Namun dalam putusan yang dipublikasikan pada Kamis pekan lalu (6/8/2015), VCAT menepis adanya kekhawatiran tersebut.

Foto: GKA ARCHITECTS

"[Pengadilan] tidak menemukan ada bukti efek sosial atau lainnya yang signifikan kepada masyarakat dari pembangunan dan penggunaan masjid," katanya.

Meski izin pembangunan sudah dikantongi, tetapi bukan berarti masjid bisa dengan segera dibangun.

Menurut Heri Febriyanto, juru bicara Asosiasi Muslim Bendigo, pihak yang keberatan kini akan mengajukan banding soal keputusan pemberian izin tersebut.

"Ada waktu sekitar 20 hari sejak keputusan keluar bagi pihak penentang untuk mengajukan banding," kata Heri kepada Erwin Renaldi dari ABC International.

Heri yang berasal dari Indonesia dan sudah menetap di Australia sejak tahun 1998 mengatakan, sebenarnya masjid ini dibangun karena kebutuhan dari komunitas Muslim di Bendingo.

"Ada sekitar lebih dari 200 orang Muslim di Bendigo, biasanya kami menggunakan fasilitas kampus La Trobe,"kata Heri yang juga aktif di sejumlah organisasi multikultur. 

"Kemudian kami merasa ingin punya tempat sendiri, yang juga bisa digunakan jika ada acara-acara khusus, seperti misalnya saat bulan puasa atau Idul Fitri," jelasnya.

Dari segi perizinan dan teknis, rencana pembangunan tidak terlalu memiliki kendala, karena komunitas Muslim sudah merangkul sejumlah pihak terkait, seperti transportasi, lalu lintas, dan lainnya.

VCAT juga telah menetapkan sejumlah prasyarat dan kondisi pada masjid, termasuk jumlah orang yang diperbolehkan berada dalam satu waktu tertentu, batas ketinggian menara masjid, yakni 21,4 meter, dan pembatasan jam buka masjid.

Sebelumnya para penentang pembangunan masjid ini telah menggunakan serangkaian cara untuk menolak pembangunan.
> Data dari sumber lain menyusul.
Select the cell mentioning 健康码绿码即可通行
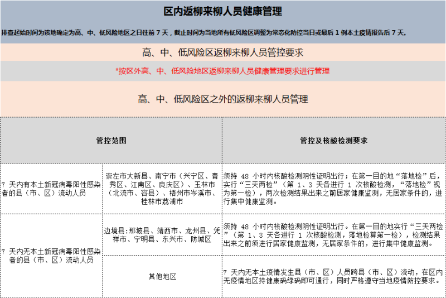 (x=333, y=276)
Di antaranya melalui jejaring sosial, papan reklame, dan sejumlah balon berwarna hitam yang digantung di sejumlah titik kota. 

"Ada kesalahpahaman dari beberapa orang yang mempertanyakan mengapa untuk jumlah anggota komunitas Islam yang sedikit tapi membutuhkan masjid yang besar," kata Heri.
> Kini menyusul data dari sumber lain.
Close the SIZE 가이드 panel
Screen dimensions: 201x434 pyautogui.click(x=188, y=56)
Heri mengaku kalau luas masjid tersebut tidak akan melebihi 300 meter persegi. Sementara fasilitas lain, seperti ruangan untuk kelas dan pendidikan dan fasilitas olahraga akan dibuat secara bertahap.
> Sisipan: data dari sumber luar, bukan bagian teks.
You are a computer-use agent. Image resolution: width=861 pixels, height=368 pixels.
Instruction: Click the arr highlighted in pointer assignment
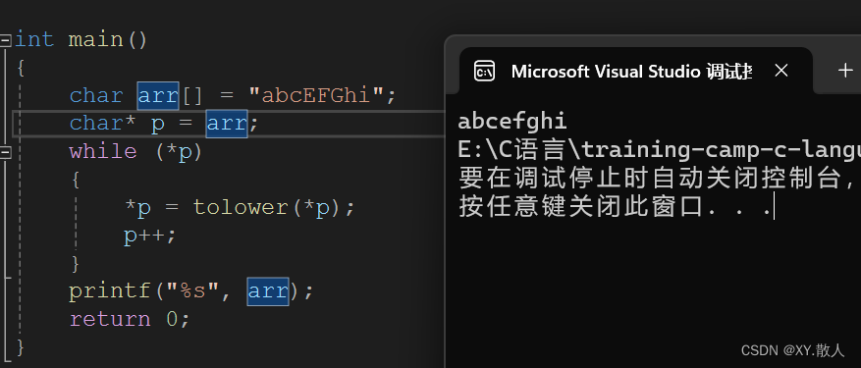[x=227, y=124]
"Dan pada akhirnya semua komunitas dari manapun bisa menggunakannya, dan kami pun berencana mengundang mereka secara aktif, tapi ini semua baru rencana dan akan dilakukan bertahap," tambah Heri.

Sebagai tanggapan dari sejumlah warga yang menentang pembangunan ini, sebuah gerakan dengan nama 'This is Bendigo' dibentuk oleh penduduk setempat yang mendukung multikulturalisme dan toleransi beragama.

Jika tuntutan pihak penggugat kembali ditolak di pengadilan banding nantinya, masjid pertama di Bendigoo akan dibangun di sebelah timur kota, dekat bandara.